« Décentralisation : sortir enfin de l’ambiguïté »

Les Echos – 18 avril 2007

Il n’y a pas eu d’ « Acte II ». Il y a eu, tout au plus, une réorganisation administrative voulue par l’appareil d’Etat, désireux de laisser à d’autres l’intendance, tout en continuant à fixer les règles du jeu. Les assemblées locales et leurs exécutifs n’ont gagné, dans la loi dite de « décentralisation » de 2004, aucune once de pouvoir nouveau, ni aucune marge de manœuvre financière ou fiscale.

Rien à voir avec l’ « Acte I », pour lequel Pierre Mauroy et Gaston Defferre avaient su, avec la loi de 1982, poser les fondations d’un choix politique : le transfert de l’exécutif aux présidents des assemblées départementales et régionales, la suppression de la tutelle administrative, la création de corps de contrôle indépendants.

:: CONSIGNE ::
D'après l'article sur la décentralisation, avec quelle loi Pierre Mauroy et Gaston Defferre ont-ils posé les fondations de l'« Acte I » ?

:: MATÉRIEL D'ÉTUDE ::
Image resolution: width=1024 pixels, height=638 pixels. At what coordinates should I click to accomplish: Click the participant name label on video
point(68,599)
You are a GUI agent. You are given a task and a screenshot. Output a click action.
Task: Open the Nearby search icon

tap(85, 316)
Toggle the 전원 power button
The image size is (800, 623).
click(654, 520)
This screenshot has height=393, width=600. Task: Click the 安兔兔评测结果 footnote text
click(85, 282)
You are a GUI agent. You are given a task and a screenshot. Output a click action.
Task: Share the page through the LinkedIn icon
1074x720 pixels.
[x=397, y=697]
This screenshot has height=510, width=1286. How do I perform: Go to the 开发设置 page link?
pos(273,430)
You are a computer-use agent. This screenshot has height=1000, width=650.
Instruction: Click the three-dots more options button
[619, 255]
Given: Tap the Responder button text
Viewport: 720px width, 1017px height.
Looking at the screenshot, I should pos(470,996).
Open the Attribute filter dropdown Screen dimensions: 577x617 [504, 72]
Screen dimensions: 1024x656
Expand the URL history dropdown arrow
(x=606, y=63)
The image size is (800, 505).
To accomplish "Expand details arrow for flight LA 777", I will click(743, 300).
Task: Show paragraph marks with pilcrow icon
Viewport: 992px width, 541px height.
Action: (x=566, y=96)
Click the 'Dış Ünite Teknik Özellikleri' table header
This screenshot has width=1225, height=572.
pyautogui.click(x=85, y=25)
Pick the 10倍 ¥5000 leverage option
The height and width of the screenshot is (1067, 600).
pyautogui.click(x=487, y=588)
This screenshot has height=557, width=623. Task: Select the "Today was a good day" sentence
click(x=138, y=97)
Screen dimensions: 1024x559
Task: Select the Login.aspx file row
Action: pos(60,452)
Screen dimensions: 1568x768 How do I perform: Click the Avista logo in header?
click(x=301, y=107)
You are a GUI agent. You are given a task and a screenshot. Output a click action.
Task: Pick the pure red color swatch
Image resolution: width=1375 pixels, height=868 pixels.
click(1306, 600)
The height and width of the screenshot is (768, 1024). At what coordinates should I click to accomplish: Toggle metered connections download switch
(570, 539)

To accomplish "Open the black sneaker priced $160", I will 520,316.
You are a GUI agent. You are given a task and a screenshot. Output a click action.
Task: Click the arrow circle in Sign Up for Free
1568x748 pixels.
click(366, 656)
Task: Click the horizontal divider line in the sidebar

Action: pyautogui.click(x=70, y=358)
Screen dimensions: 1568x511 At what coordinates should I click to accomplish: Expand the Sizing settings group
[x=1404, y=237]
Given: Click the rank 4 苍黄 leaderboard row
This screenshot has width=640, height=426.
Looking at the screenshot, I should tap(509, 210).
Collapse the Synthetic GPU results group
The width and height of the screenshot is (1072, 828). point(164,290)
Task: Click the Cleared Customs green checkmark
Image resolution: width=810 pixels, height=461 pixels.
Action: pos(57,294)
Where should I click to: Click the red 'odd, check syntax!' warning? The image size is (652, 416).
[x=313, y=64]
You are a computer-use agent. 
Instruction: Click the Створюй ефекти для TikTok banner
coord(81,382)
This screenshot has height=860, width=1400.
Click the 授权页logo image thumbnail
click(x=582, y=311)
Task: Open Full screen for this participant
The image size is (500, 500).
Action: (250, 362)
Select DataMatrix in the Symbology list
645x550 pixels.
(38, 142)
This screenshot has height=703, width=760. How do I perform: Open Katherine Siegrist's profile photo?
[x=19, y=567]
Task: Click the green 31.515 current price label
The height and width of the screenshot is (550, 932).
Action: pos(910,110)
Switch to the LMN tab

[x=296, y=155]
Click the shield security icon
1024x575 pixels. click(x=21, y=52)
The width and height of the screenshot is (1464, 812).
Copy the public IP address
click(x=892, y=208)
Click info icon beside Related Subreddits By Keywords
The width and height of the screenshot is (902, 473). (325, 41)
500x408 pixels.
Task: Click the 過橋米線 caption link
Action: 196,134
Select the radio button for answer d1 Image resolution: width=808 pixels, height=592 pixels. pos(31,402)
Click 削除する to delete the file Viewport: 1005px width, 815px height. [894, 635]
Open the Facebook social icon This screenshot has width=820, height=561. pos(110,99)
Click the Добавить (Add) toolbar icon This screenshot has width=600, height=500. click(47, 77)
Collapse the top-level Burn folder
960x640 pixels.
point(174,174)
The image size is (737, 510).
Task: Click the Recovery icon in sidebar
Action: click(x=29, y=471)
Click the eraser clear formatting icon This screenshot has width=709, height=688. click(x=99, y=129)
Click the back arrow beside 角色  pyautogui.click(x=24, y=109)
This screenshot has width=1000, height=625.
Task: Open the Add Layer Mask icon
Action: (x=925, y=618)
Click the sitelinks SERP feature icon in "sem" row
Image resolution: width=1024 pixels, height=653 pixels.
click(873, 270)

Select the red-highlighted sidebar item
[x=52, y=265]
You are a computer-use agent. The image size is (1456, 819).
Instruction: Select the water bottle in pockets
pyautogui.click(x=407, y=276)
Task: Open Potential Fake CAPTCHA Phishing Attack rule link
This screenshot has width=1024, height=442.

:: RÉPONSE CI-DESSOUS ::
Avec la loi de 1982.